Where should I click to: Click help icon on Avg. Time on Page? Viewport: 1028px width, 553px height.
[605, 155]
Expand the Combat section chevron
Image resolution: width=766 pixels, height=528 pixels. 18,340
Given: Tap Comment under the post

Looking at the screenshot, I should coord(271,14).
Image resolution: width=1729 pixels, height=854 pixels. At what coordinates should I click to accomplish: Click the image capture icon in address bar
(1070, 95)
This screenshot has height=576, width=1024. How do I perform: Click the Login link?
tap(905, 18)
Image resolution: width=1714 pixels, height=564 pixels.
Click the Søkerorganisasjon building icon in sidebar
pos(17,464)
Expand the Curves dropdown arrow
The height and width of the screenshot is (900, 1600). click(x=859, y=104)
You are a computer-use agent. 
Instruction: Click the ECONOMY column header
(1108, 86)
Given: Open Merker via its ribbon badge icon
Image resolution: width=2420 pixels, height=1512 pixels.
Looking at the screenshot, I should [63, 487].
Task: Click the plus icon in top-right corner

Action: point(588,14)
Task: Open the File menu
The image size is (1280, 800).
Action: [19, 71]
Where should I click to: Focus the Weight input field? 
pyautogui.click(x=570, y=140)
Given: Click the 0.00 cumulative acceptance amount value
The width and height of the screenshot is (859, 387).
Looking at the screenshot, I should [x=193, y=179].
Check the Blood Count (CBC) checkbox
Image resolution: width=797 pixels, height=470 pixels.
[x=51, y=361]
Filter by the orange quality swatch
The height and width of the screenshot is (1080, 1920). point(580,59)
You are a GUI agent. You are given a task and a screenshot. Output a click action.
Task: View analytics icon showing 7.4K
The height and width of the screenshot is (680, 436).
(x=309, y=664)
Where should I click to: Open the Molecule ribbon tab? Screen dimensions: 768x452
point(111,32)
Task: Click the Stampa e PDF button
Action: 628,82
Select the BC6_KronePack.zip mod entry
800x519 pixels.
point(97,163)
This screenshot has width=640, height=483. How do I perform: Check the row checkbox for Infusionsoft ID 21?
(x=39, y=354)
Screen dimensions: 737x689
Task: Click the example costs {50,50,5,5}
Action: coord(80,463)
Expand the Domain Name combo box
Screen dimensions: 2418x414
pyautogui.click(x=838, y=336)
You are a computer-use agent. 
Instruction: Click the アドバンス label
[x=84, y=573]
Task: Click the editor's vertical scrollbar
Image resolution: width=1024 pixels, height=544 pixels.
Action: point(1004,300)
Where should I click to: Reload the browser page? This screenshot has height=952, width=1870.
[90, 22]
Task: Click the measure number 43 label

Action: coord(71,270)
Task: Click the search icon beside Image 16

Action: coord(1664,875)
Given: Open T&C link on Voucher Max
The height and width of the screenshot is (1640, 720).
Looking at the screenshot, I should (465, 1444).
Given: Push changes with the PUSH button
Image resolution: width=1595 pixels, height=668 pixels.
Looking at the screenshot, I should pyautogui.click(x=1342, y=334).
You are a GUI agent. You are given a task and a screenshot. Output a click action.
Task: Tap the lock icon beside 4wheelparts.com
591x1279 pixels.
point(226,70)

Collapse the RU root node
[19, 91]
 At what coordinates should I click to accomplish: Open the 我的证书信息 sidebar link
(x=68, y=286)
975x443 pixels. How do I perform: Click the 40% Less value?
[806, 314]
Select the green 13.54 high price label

..........

WHAT THE EXERCISE ASKS: Output nothing but the line containing "975x443 pixels. How" and each line after it in the entries above, exactly as written.

SOLUTION:
975x443 pixels. How do I perform: Click the 40% Less value?
[806, 314]
Select the green 13.54 high price label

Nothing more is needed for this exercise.